3. Install cpolar intranet penetration software
Above we installed and started the jump server service in local Linux, and the local access was ok. Next, we installed the cpolar intranet penetration tool in Linux. Through the http public network address of cpolar, we can easily access the jump server remotely, and There is no need to register a domain name and purchase a cloud server yourself. Here are the steps to install cpolar
cpolar official website address: https://www.cpolar.com
- Use one-click script installation command
curl -L https://www.cpolar.com/static/downloads/install-release-cpolar.sh | sudo bash
- Add services to the system
sudo systemctl enable cpolar
- Start cpolar service
sudo systemctl start cpolar
After cpolar is successfully installed, access the 9200 port of Linux on the browser: [http://LAN ip:9200], log in with the cpolar account, and after logging in, you can see the cpolar web configuration interface, and configure it in the web interface. Can
4. Configure Jump server public network access address
Click Tunnel Management - Create Tunnel on the left dashboard to create a port 80 tunnel for our http access method above!
- Tunnel name: You can customize the name. Be careful not to duplicate the existing tunnel name.
- Protocol: Select http
- Local address: 80 (default port)
- Domain name type: Choose a random domain name for free
- Region: Select China vip
Click创建
After the tunnel is successfully created, click the status on the left - online tunnel list to view the generated public network address. There are two access methods, one is http and https, both methods can be accessed.
5. Remote access to Jump server via public network
We use the above http public network address to access, and we can successfully see our Jump server service login management interface. Such a public network address that can be accessed remotely has been created. To access a new address, you may need to log in again.
6. Fixed Jump server public network address
Since the tunnel created using cpolar above uses a random public network address, it will change randomly within 24 hours, which is not conducive to long-term remote access. Therefore, we can configure a second-level subdomain name for it. This address is a fixed address and will not change randomly [ps: cpolar.cn has been filed]
Note that you need to upgrade the cpolar package to a basic package or above, and the bandwidth corresponding to each package is different. [cpolar.cn has been registered]

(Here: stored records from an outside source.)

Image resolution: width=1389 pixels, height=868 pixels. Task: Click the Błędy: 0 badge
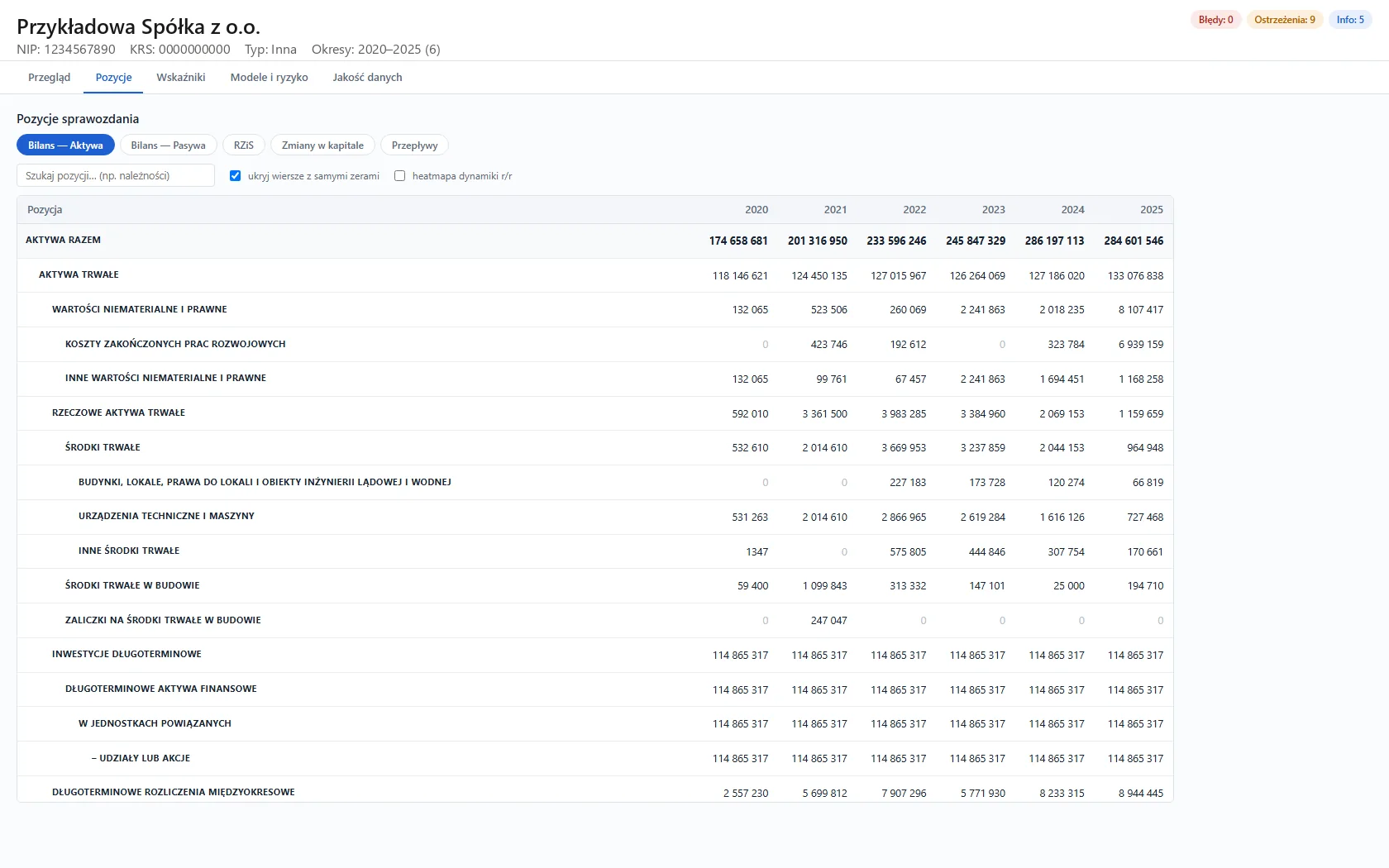[x=1215, y=20]
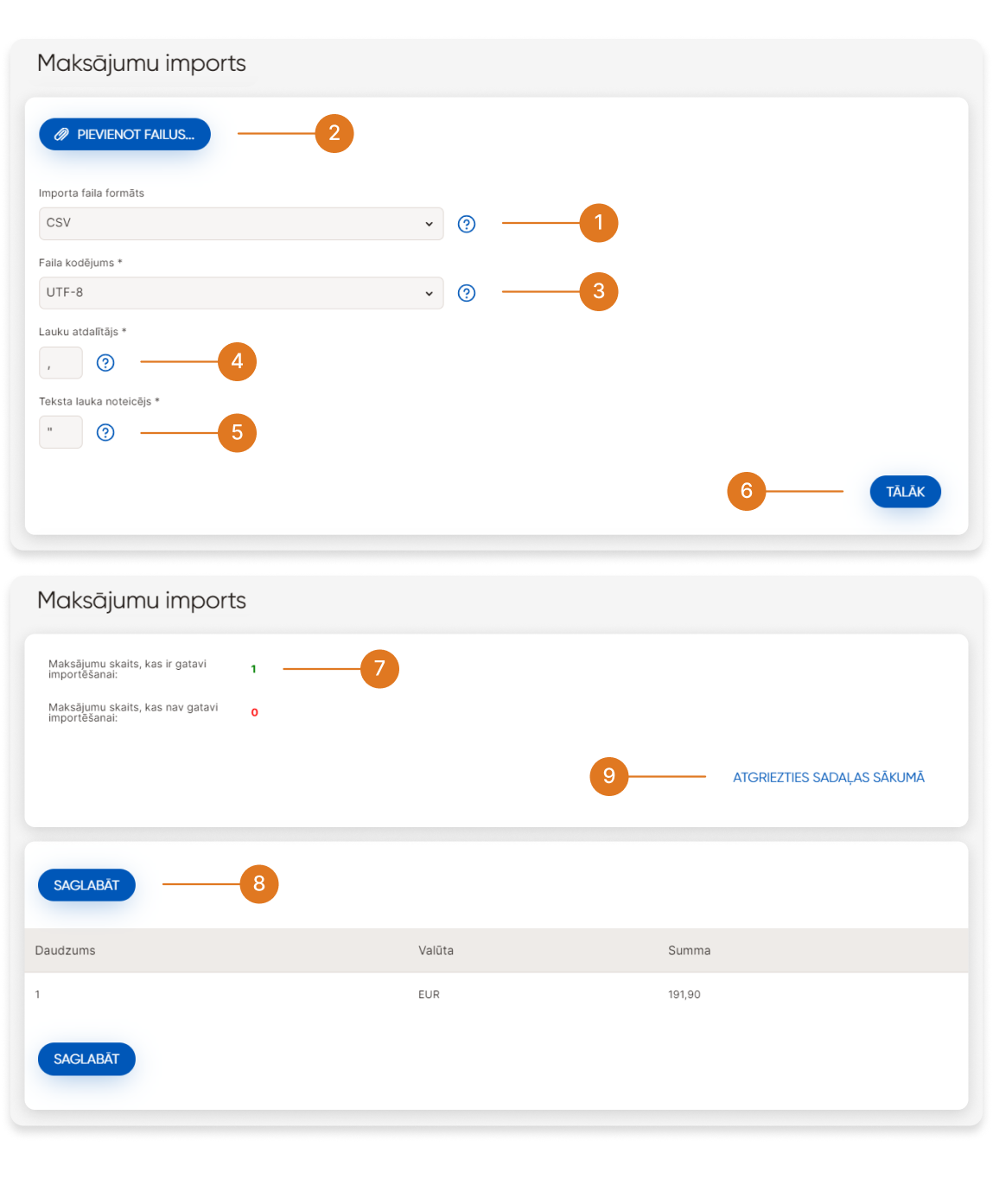
Task: Click orange marker number 7
Action: pyautogui.click(x=379, y=669)
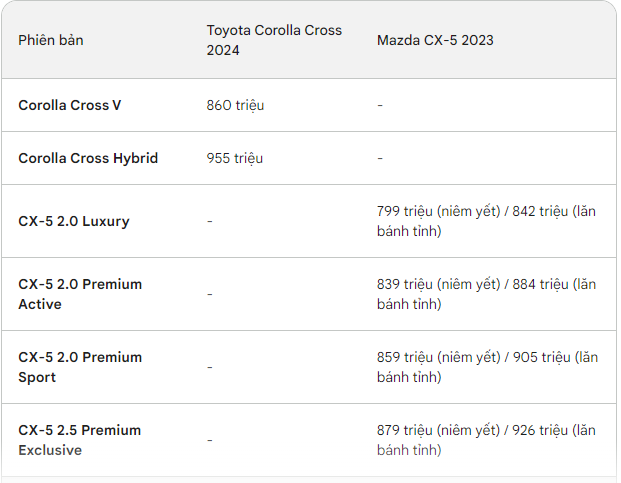Click the price cell starting "799 triệu"
621x483 pixels.
[x=487, y=221]
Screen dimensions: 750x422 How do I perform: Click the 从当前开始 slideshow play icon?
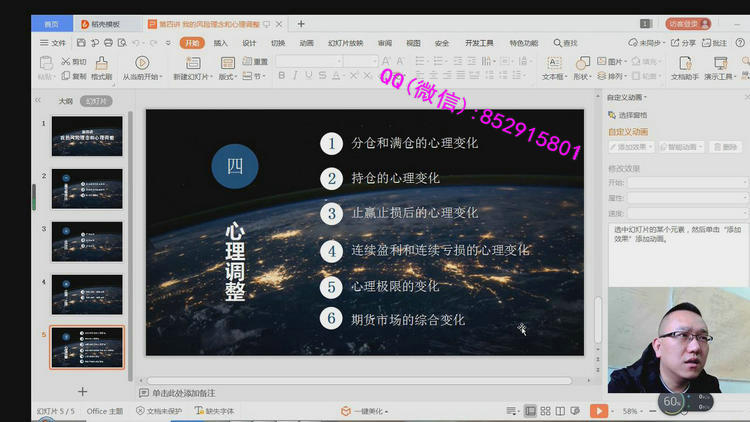click(x=142, y=62)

Log in to the cpolar official website , click Reserve on the left, select to reserve the second-level subdomain name, set a second-level subdomain name, click Reserve, and copy the reserved second-level subdomain name after the reservation is successful.
After the reservation is successful, copy the name of the second-level subdomain name that was successfully reserved.
Log in to the cpolar web UI management interface, click Tunnel Management - Tunnel List on the left dashboard, find the jump server tunnel you want to configure, and click Edit on the right
Modify the tunnel information and configure the successfully reserved second-level subdomain name into the tunnel.
- Domain name type: Select a second-level subdomain name
- Sub Domain: Fill in the successfully reserved second-level subdomain name
Click 更新
(note, click once to update, no need to submit again)
After the update is completed, open the online tunnel list. At this time, you can see that the public network address has changed and the address name has become a fixed second-level subdomain name.
Finally, we use a fixed public network address to access the jump server service. You can see that the login interface appears, indicating that the access is successful. In this way, a fixed and permanent public network address is set.